Em uma decisão considerada histórica pela comunidade LGBT da Colômbia, a Justiça do país autorizou que Verónica Botero adote a filha natural de Ana Elisa Leiderman, como noticiaram jornais colombianos nesta sexta-feira (29/08). Elas vivem juntas desde 2005 e há cinco anos tentavam formalizar a adoção.

A decisão abre possibilidade para que outros casais homossexuais possam adotar se algum dos dois for o pai ou a mãe biológica do menor e se quem pretende adotá-lo é seu companheiro sentimental estável.

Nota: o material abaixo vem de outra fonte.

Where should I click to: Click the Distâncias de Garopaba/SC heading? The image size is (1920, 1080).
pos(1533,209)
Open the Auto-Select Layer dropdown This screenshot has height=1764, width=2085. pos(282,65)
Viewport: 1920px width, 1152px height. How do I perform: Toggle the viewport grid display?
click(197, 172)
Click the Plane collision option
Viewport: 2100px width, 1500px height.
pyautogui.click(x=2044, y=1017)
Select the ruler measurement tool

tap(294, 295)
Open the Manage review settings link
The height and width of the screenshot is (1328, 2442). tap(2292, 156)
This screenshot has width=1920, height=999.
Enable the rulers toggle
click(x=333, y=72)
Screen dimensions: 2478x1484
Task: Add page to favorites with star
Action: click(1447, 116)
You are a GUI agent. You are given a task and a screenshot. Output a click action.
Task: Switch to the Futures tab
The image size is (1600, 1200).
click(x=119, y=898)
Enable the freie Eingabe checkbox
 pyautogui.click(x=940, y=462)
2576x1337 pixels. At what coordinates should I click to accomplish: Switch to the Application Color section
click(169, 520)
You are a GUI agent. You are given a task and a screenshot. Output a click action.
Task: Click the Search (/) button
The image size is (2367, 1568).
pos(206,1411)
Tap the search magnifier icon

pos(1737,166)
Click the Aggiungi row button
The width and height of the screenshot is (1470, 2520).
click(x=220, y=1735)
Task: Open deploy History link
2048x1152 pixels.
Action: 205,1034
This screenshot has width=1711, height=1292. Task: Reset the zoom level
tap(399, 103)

O presidente da Corte Constitucional, Luis Ernesto Vargas, afirmou, durante coletiva de imprensa, que “no futuro a inclinação sexual não poderá ser uma restrição para que os casais do mesmo sexo possam realizar procedimentos de adoção”.
O ministro do Interior, Juan Fernando Cristo, avaliou a sentença como “um passo adiante para se converter em uma sociedade mais garantidora da igualdade de todos os colombianos”.

A Corte explicou que esta decisão se refere estritamente aos casos de adoção consentida. Isso é: quando uma pessoa quer adotar o filho natural do companheiro ou companheira. O casal deve ter pelo menos dois anos de união.

Faixa da comunidade LGBT da Colômbia

Há cinco anos, Verónica e Ana Elisa iniciaram a disputa na Justiça colombiana. Em 2005 elas formalizaram a união na Alemanha e em seguida decidiram ter um filho. Ana então realizou uma inseminação artificial em 2008. Mas a Justiça não admitia que Verónica também fosse mãe da garota e definia Ana como “mãe solteira”. Ela também era a única com responsabilidades sobre a criança.

Ativistas dos direitos da comunidade LGBT consideram que esta foi uma decisão histórica dentro da longa discussão em torno dos direitos homossexuais no país.